16.4 Supervisor + child actors

Mochi:

supervisor s {
  child a: agent counter
  child b: agent logger
  strategy one_for_one
}

Kotlin:

fun main() = runBlocking {
    val supervisor = MochiSupervisor(this, RestartStrategy.OneForOne)
    supervisor.startChild("a", MochiSupervisor.ChildSpec {
        val counter = Counter(this)
        // ... messages
    })
    supervisor.startChild("b", MochiSupervisor.ChildSpec {
        val logger = Logger(this)
        // ... messages
    })
    delay(60_000L)
    supervisor.shutdown()
}

17. Performance benchmarks (target, not yet measured)

Targets from the soft performance gate (see 11-testing-gates §16):

• Cast latency: ≤ 400 ns per trySend on JVM, ≤ 200 ns on K/Native.
• Call latency: ≤ 5 μs per request-reply round-trip (uncontended).
• 1M-message throughput: ≥ 5M msg/s on JVM (single mailbox), ≥ 8M msg/s on K/Native.
• Memory per actor: ≤ 2 KB per actor (channel + state).
• Flow per-element overhead: ≤ 50 ns on JVM, ≤ 30 ns on K/Native.

These are targets for the v0.11 release; v1 ship gate is "passes fixture tests without obvious regression".

18. Cross-references

• 01-language-surface §6 (stream and agent core surface).
• 02-design-philosophy §12 (coroutines over threads).
• 04-runtime §10 (MochiSupervisor implementation).
• 06-type-lowering §13 §14 (agent and stream<T> types).
• 10-build-system (kotlinx.coroutines Gradle setup).
• 11-testing-gates §9 §10 (Phase 9 Agents, Phase 10 Streams gates).
• 12-risks-and-alternatives R3 (K/Native memory model requirement), R12 (cancellation in receive loops), R13 (UNLIMITED channel memory pressure).
• [[../0046/09-agent-streams]]: BEAM sibling. The supervision tree design here is directly modelled on BEAM/OTP's.
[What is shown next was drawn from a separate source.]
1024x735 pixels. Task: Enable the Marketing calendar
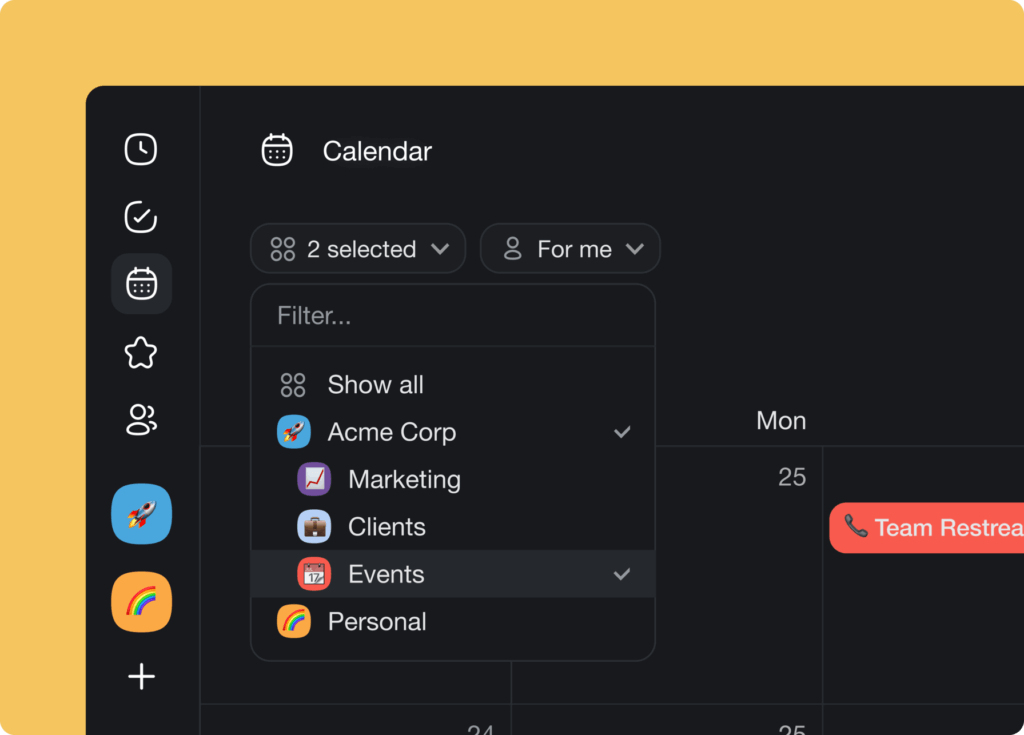tap(404, 479)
Restart strategies use the BEAM names.
• [[../0049/09-agent-streams]]: Swift sibling. Both use a custom actor class with a mailbox; the difference is Swift actor type vs Kotlin class + Channel.
• [[../0047/09-agent-streams]]: JVM-bytecode sibling. Uses Loom virtual threads; this note documents why MEP-50 picks coroutines instead.
• [[../0048/09-agent-streams]]: .NET sibling. Uses IAsyncEnumerable<T> and TaskScheduler; semantically similar to Flow.